[email protected], le lun. 09 mars 2026 13:49:48 +0000, a ecrit:
> March 8, 2026 at 9:42 PM, "NexusSfan" <[email protected] 
> mailto:[email protected]?to=%22NexusSfan%22%20%3Cnexussfan%40seznam.cz%3E > 
> wrote:
> > On 3/8/26 6:23 PM, Samuel Thibault wrote:
> > >  Getting data on gnu.hurd.org is not cumbersome because of the cvs commit
> > >  (that's not more difficult than a git commit), but because publishing on
> > >  gnu.hurd.org means endorsing the content, which I haven't taken the time
> > >  to do in the past few years.
> 
> How does one get the content endorsed?  Do we email the FSF ?  

I just need to proofread the content. For the recent content, I usually
have (which is why for the faq, I could just copy over and commit), but
for other pages, they haven't necessarily received a proofread.

> > > iocaine could be used, but as usual with all the recent tools, they
> > >  depend on dozens of libraries which have the tendency of depending on
> > >  only very standard setups (x86_64 linux).
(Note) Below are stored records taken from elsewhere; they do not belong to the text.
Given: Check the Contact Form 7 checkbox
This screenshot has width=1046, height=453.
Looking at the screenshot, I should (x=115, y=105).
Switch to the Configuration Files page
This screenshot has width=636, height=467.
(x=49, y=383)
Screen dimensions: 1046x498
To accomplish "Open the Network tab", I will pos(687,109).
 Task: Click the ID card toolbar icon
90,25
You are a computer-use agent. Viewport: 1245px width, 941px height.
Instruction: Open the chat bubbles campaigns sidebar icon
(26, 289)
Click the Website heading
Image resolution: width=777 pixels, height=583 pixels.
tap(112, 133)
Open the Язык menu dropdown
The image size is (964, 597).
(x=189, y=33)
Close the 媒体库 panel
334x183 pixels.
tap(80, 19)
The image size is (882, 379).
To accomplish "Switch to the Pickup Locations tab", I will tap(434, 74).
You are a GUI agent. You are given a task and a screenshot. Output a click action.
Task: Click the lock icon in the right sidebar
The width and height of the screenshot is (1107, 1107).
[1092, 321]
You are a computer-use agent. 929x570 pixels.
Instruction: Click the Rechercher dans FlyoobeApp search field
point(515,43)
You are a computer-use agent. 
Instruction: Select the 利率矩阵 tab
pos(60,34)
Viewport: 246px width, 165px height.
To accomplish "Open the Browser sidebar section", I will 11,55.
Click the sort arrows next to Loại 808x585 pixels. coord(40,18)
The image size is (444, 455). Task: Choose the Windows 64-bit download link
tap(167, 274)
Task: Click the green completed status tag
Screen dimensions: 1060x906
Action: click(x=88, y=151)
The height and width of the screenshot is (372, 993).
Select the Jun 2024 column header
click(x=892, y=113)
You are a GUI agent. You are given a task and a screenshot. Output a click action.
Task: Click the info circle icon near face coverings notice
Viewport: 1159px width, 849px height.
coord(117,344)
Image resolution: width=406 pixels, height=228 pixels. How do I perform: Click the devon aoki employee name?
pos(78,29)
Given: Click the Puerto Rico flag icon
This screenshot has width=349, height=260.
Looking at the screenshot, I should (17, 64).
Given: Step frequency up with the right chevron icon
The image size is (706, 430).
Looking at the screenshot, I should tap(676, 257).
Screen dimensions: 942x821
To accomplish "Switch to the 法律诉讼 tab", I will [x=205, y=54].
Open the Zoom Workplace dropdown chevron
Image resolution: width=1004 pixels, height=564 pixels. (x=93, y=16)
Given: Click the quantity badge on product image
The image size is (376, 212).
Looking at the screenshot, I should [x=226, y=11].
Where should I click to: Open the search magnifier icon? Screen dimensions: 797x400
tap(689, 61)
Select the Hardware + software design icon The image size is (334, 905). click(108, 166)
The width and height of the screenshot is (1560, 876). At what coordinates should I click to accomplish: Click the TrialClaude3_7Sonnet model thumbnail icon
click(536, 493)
Iocaine does build after some
> > >  fixups, but it fails to start on i386-hurd:
> > >  thread 'main' (1) panicked at 
> > > /home/buildd/.cargo/registry/src/index.crates.io-1949cf8c6b5b557f/roto-0.9.0/src/codegen/mod.rs:298:44:
> > >  called `Result::unwrap()` on an `Err` value: "unsupported architecture"
> > >  apparently because cranelift, used by roto, doesn't support i386, only
> > >  x86_64. Perhaps there is some way to tell roto or cranelift to use a
> > > 
> > No, still fails on an x86_64 hurd machine, I've tried it.
> > 
> > > 
> > > more generic backend rather than an arch-specific backend, their readmes
> > >  don't say.
> > >  Samuel
> 
> I'm assuming that using Anubis would be much harder than Iocaine ...?

Not necessarily, it just needs to be investigated.